Cinéma indépendant US : un nouvel espoir ?

L’idéal d’un cinéma indépendant US de qualité, affranchi des contraintes commerciales, des compromissions et des clichés hollywoodiens, ça faisait longtemps qu’on avait cessé d’y croire.

Ces cinq (dix ?) dernières années, combien de jeunes auteurs passionnants, de premiers films exaltants, ce dernier nous avait-il permis de découvrir ? Peu, bien peu au regard des innombrables purges pseudo-subversives, “feel-good movies” caressant le  spectateur dans le sens du poil, et autres canevas scénaristiques éculés reproduits à l’infini.

A quelques exceptions près (on citera par exemple Black Snake Moan, touchant mélo sudiste signé Craig Brewer, ou Adventureland, récit d’apprentissage très réussi de Greg Mottola), on retombait de façon quasi systématique dans la même mélasse cotonneuse d’auto-satisfaction rance, de bons sentiments réacs, et de tonalités vaguement douce-amer censées donner le change… Bref, rien de motivant à l’horizon.

▶ **Données extraites**
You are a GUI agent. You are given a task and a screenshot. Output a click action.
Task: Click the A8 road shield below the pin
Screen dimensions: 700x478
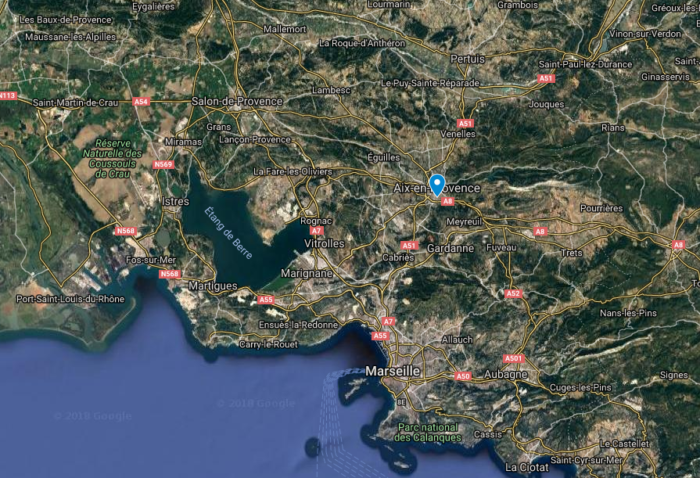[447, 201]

==

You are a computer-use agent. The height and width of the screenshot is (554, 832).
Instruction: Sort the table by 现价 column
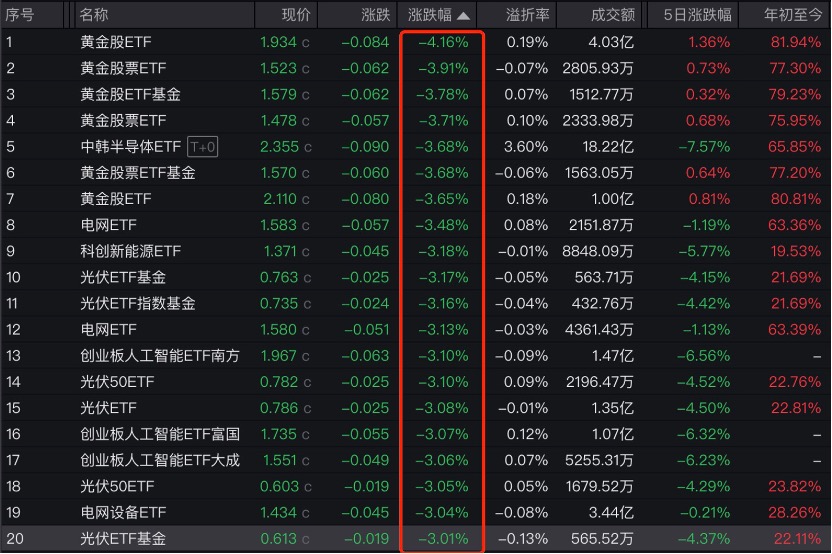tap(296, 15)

...

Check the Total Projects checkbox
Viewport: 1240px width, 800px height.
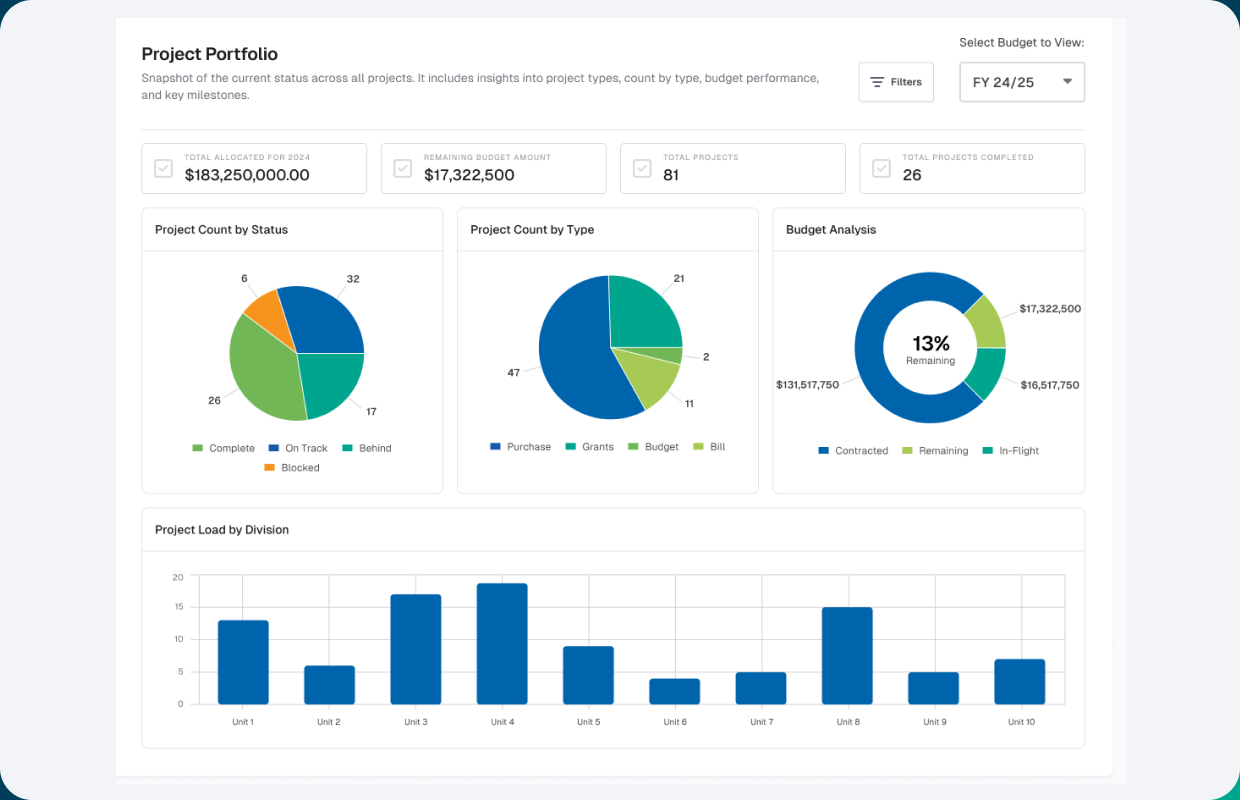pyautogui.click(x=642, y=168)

▶ **Consigne donnée 1**
Dans les enregistrements, commencez à la ligne qui contient "You are a computer-use" et arrêtez-vous après celle qui contient "tap(296, 15)", puis restituez ces lignes sous forme de liste JSON de chaînes, une par ligne, sans les lignes vides. Ne reprenez pas les images.
▶ **Consigne donnée 2**
Prolongez l'article sur le cinéma indépendant américain à partir de l'endroit où il s'arrête.

▶ **Réponse rédigée 1**
[
  "You are a computer-use agent. The height and width of the screenshot is (554, 832).",
  "Instruction: Sort the table by 现价 column",
  "tap(296, 15)"
]

▶ **Réponse rédigée 2**
Les 4 de l’Apocalypse

Seulement voilà, face au relatif essoufflement du cinéma de genre américain pur et dur, et au marasme à peine croyable dans lequel sont plongés les blockbusters hollywoodiens (après les attractions Disney, et les jouets pour enfants, on en arrive carrément aux adaptations de jeux de société et de construction !!  A quand une version ciné du mille-bornes ??), on a bien été obligés de replonger la tête dedans… et bien nous en a pris.

Entre un Bellflower à la hype hautement méritée, et quelques sorties plus discrètes (Martha Marcy May Marlene, Winter’s Bone l’an passé), voire carrément inédites chez nous (Red White & Blue), le miracle a finalement eu lieu : on a de nouveau envie d’y croire. Retour rapide sur quatre films tout en tension.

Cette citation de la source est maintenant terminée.